WHEREAS, The attorney general of Tennessee has interpreted the Tennessee campaign Financial Disclosure Act of 1980 (Tenn. Code Ann. Sec. 2-10-101) to mean that churches are political campaign committees (Political Action Committees) if they spend at least $250 in any quarter for or against any measure submitted to voters; and

WHEREAS, Public officials have ordered certain churches in Jackson, Tennessee, to file forms as political campaign committees because these churches contributed funds to oppose a liquor-by-the-drink proposal submitted to the voters; and

WHEREAS, These churches have opposed, and are opposing, such rulings as an infringement upon the churches’ rights to address moral concerns; and

WHEREAS, The Tennessee Baptist Convention adopted in 1984 a resolution supporting the churches and opposing the cited law; and

WHEREAS, The effects of the enforcement of the cited law would be to chill the free exercise of religion, to stifle religion’s voice on moral issues in the public forum, and to draw churches into entangling subservience to government.

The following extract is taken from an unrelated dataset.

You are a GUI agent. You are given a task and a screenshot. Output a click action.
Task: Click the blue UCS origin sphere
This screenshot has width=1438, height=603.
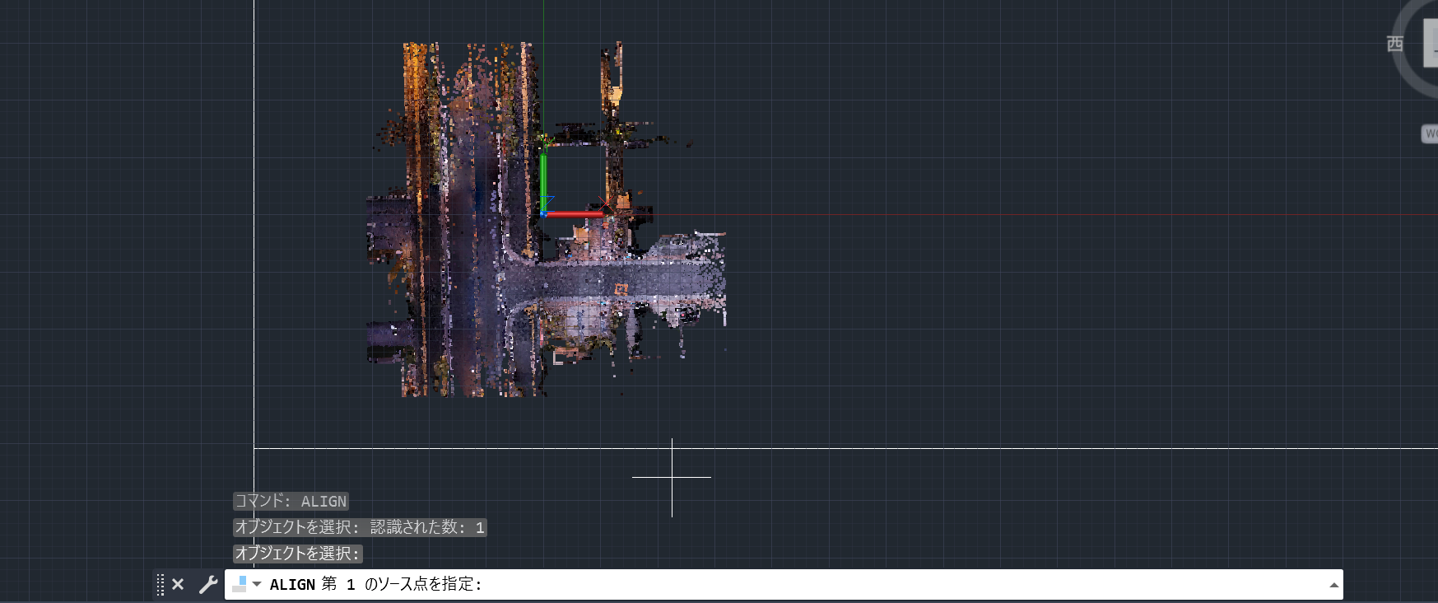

Be it therefore RESOLVED, That we, the messengers of the Southern Baptist Convention meeting in Dallas, June 11-13, 1985, register our alarm over any law that would require filing with the government when churches address moral and ethical issues in the public forum; and

Be it further RESOLVED, That we urge Southern Baptists to protest government rulings and oppose passage of laws which attempt to restrict Christian influence on public policy; and

Be it finally RESOLVED, That we urge churches to oppose any law that would classify churches as political campaign committees if they address such issues.